Liquidnet Holdings Inc. and Investment Technology Group Inc. topped the list, which tracked the amount equity prices moved between the time a customer sent an order and when it was completed. Liquidnet and ITG are agency brokers, which means they don’t buy and sell for themselves. The two were the only large firms to save clients money, Abel Noser found.
U.S. lawmakers and New York Attorney General Eric Schneiderman have criticized brokers this year for allegedly prioritizing their own needs over those of their clients. Senator Carl Levin, a Michigan Democrat, called on regulators to ban two practices he said skew incentives for brokers. Schneiderman sued Barclays Plc, saying the bank misled customers and hoarded trades instead of routing them to other platforms.
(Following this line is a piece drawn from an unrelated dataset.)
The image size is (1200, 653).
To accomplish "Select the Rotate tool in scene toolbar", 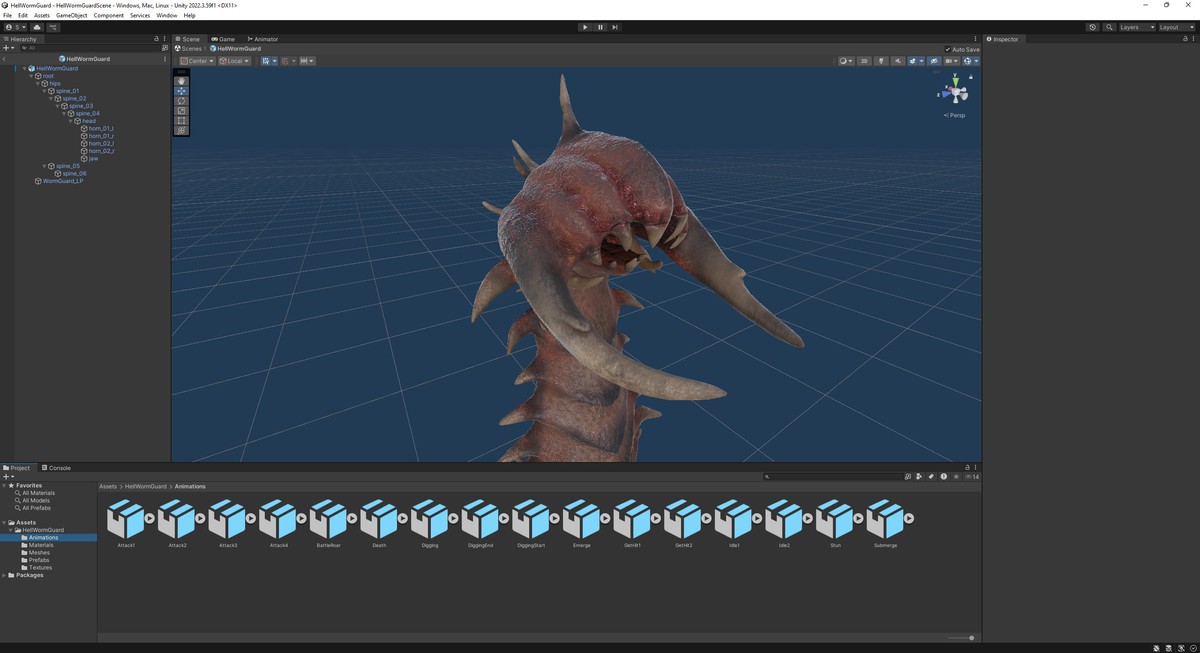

Most large brokers such as Barclays run their own U.S. stock trading networks known as dark pools, and this may hurt them in the rankings, said Ted Morgan, the chief operating officer of Abel Noser Solutions.
“Most dark pools have insufficient participation to deliver the service that they promised,” Morgan said in a phone interview. Large brokers “have a lot of trouble beating the benchmark, except for Liquidnet and ITG, two non-traditional brokers that beat it quite handily,” he said. Both firms operate dark pools.
The rankings, which Abel Noser has maintained for five years, were once dominated by banks that trade for themselves as well as others. In 2010, Goldman Sachs Group Inc. took first place, and in 2011 Deutsche Bank AG topped the list. Now, for the third year running, Liquidnet is in first, and two other agency brokers, ITG and Nomura Holdings Inc.’s Instinet, are in the top 10. Goldman Sachs fell to sixth place and Deutsche Bank to 10th.
Brokers that specialize in trading large blocks of stock are also benefiting from a calm market, according to Jamie Selway, managing director and head of electronic brokerage and sales at New York-based ITG.
The average size of a trade on Liquidnet’s biggest platform is 43,611 shares, while it’s 302 shares on ITG’s Posit, according to data compiled by the Financial Industry Regulatory Authority for the week of June 30. That compares with an average of 195 shares on the 42 alternative trading systems -- including dark pools -- tracked by the regulator. The analysis only includes stocks in the Standard & Poor’s 500 Index, Russell 1000 Index and some exchange-traded products.
“Low volatility definitely increases the appetite on the part of the buy-side to cross,” Selway said, referring to large traders. “If you trade a big block of stock in a volatile market, it’s quite possible for you to look pretty poor immediately -- bit of a coin flip.”
The Chicago Board Options Exchange Volatility Index, a measure of expected price swings in the stock market, slumped to a seven-year low of 10.32 on July 3.
Liquidnet can get better prices because it’s a closed pool that lets in only members, according to Brennan Warble, the New York-based company’s head of U.S. equities.
“You know that when you execute you’re executing with another like-minded institution and providing liquidity to each other,” Warble said by phone.
Regulatory pressure has also hurt the big banks, said James Angel, a professor at Georgetown University in Washington.
“Equity trading has gotten extremely cutthroat -- it’s commoditized,” he said during a phone interview. “The regulatory overhead that banks have compared with non-banks, -- i.e., the b-d’s and hedge funds -- are going to put a damper on their operations,” said Angel, referring to broker-dealers.